Commanders and leaders
- Charles XII: Ulrik Christian Kruse (POW)

Strength
- 650 men: 300 men

Casualties and losses
- 28 killed and wounded: 164 killed, wounded and captured

= Battle of Høland =

Minor battle of the Great Northern War

The Battle of Høland (Slaget vid Høland) was two minor skirmishes that were fought on 9 March 1716 in Høland, Norway as a part of the 1716 Swedish invasion of Norway, during the Great Northern War.

==Battle==
Charles XII of Sweden rode with a force of 650 men in order to capture a Norwegian party stationed at Høland. The Norwegian troops were taken completely off guard and forced to surrender, resulting in 75 men being captured, while only a few managed to escape. After receiving news of the garrison's defeat, Norwegian general Ulrik Christian Kruse decided to send a force of his own consisting of 216 troops in order to aid the ones captured at Høland.

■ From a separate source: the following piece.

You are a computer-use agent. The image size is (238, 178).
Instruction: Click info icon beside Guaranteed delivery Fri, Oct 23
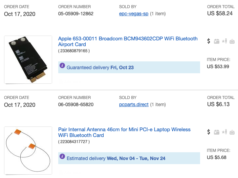62,65
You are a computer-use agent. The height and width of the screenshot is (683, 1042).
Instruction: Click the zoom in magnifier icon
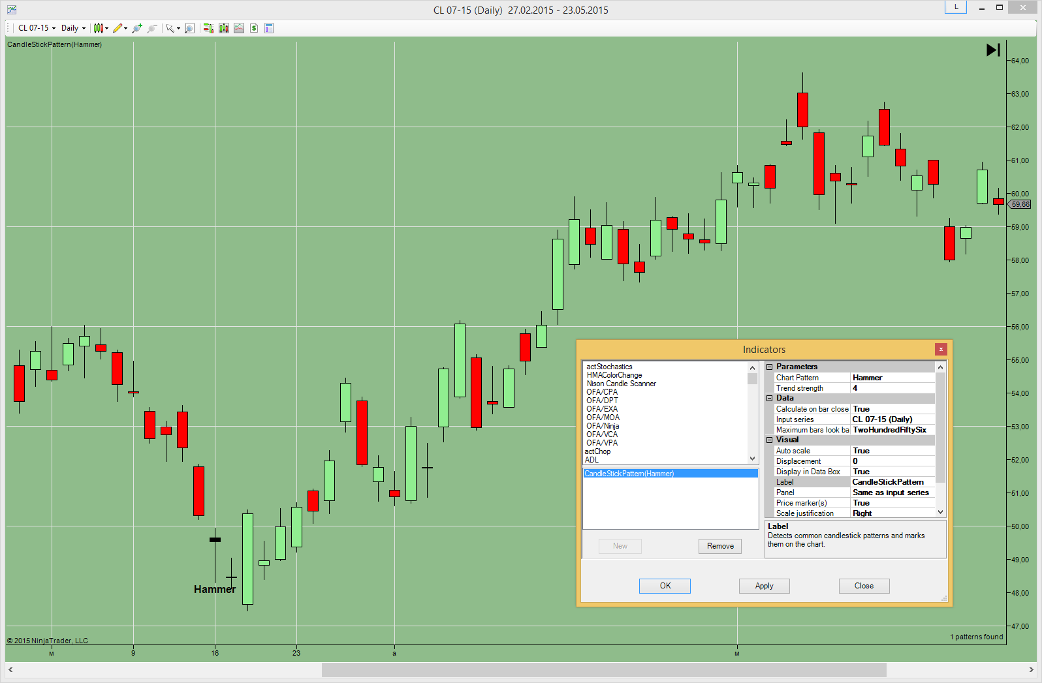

After arriving at Høland, Kruse launched an attack that managed to surprise the Swedish troops. However, after overcoming the initial shock of the attack, the Swedes managed to regroup and launch a successful counterattack against the Norwegians. By the end of the engagement, the Swedes had suffered at least 28 killed and wounded. On the Norwegian side, Kruse was captured along with 10 of his men, 31 Norwegian soldiers were killed and 47 more wounded.

==Aftermath==
Following the victory, a good opportunity presented itself for Charles and his men to quickly march further into Norwegian territory and end the campaign in a victory for Sweden. However, a snow blizzard would end this opportunity and they would instead be stuck in Høland for some days.